The ratio of the maximum value to minimum value of `2cos^(2)theta+cos theta+1` is :

To find the ratio of the maximum value to the minimum value of the expression \( f(\theta) = 2\cos^2\theta + \cos\theta + 1 \), we will follow these steps: ### Step 1: Rewrite the expression We start with the function: \[ f(\theta) = 2\cos^2\theta + \cos\theta + 1 \] ### Step 2: Substitute \( x = \cos\theta \) Let \( x = \cos\theta \).
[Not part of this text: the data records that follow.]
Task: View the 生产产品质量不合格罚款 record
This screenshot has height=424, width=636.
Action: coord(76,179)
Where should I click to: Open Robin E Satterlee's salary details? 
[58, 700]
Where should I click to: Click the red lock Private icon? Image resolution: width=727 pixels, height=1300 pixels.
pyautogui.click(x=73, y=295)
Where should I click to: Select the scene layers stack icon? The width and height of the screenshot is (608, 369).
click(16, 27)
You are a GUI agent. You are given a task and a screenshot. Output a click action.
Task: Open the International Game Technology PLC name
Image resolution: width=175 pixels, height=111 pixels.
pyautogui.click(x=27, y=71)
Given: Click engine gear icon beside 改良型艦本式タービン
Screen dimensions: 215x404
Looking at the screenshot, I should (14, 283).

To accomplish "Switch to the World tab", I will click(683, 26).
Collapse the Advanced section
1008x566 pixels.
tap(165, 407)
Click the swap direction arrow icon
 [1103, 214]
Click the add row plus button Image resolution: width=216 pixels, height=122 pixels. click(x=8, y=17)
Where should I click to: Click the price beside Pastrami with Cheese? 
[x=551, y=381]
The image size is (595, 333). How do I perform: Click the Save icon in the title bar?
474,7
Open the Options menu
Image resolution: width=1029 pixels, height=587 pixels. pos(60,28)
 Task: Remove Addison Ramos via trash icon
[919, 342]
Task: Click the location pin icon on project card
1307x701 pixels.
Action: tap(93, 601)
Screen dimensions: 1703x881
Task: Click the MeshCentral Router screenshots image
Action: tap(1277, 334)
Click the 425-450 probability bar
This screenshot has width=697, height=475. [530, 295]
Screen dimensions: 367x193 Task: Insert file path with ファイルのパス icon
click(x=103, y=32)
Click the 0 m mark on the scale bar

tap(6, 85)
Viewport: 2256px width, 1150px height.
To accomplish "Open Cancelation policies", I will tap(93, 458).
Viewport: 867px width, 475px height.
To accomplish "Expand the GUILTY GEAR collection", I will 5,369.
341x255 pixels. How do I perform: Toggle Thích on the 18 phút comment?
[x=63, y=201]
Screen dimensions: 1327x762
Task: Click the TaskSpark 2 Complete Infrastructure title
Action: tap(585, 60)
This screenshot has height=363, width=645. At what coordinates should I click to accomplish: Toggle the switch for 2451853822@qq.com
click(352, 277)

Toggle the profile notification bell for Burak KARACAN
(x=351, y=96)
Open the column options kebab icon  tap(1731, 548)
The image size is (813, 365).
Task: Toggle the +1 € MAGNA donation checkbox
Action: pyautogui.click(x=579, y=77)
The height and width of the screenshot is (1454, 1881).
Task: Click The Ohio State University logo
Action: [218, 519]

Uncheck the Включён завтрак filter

The function becomes: \[ f(x) = 2x^2 + x + 1 \] where \( x \) varies from -1 to 1. ### Step 3: Find the derivative To find the critical points, we differentiate \( f(x) \): \[ f'(x) = 4x + 1 \] ### Step 4: Set the derivative to zero Setting the derivative equal to zero to find critical points: \[ 4x + 1 = 0 \implies x = -\frac{1}{4} \] ### Step 5: Evaluate the function at critical points and endpoints We need to evaluate \( f(x) \) at \( x = -\frac{1}{4} \), \( x = -1 \), and \( x = 1 \). 1. **At \( x = -\frac{1}{4} \)**: \[ f\left(-\frac{1}{4}\right) = 2\left(-\frac{1}{4}\right)^2 + \left(-\frac{1}{4}\right) + 1 = 2\left(\frac{1}{16}\right) - \frac{1}{4} + 1 = \frac{1}{8} - \frac{2}{8} + \frac{8}{8} = \frac{7}{8} \] 2. **At \( x = -1 \)**: \[ f(-1) = 2(-1)^2 + (-1) + 1 = 2 - 1 + 1 = 2 \] 3. **At \( x = 1 \)**: \[ f(1) = 2(1)^2 + (1) + 1 = 2 + 1 + 1 = 4 \] ### Step 6: Determine maximum and minimum values From the evaluations: - \( f(-1) = 2 \) - \( f(-\frac{1}{4}) = \frac{7}{8} \) - \( f(1) = 4 \) Thus, the maximum value is \( 4 \) and the minimum value is \( \frac{7}{8} \). ### Step 7: Calculate the ratio of maximum to minimum Now we find the ratio of the maximum value to the minimum value: \[ \text{Ratio} = \frac{\text{Maximum}}{\text{Minimum}} = \frac{4}{\frac{7}{8}} = 4 \times \frac{8}{7} = \frac{32}{7} \] ### Final Result The ratio of the maximum value to the minimum value of \( 2\cos^2\theta + \cos\theta + 1 \) is: \[ \boxed{32:7} \]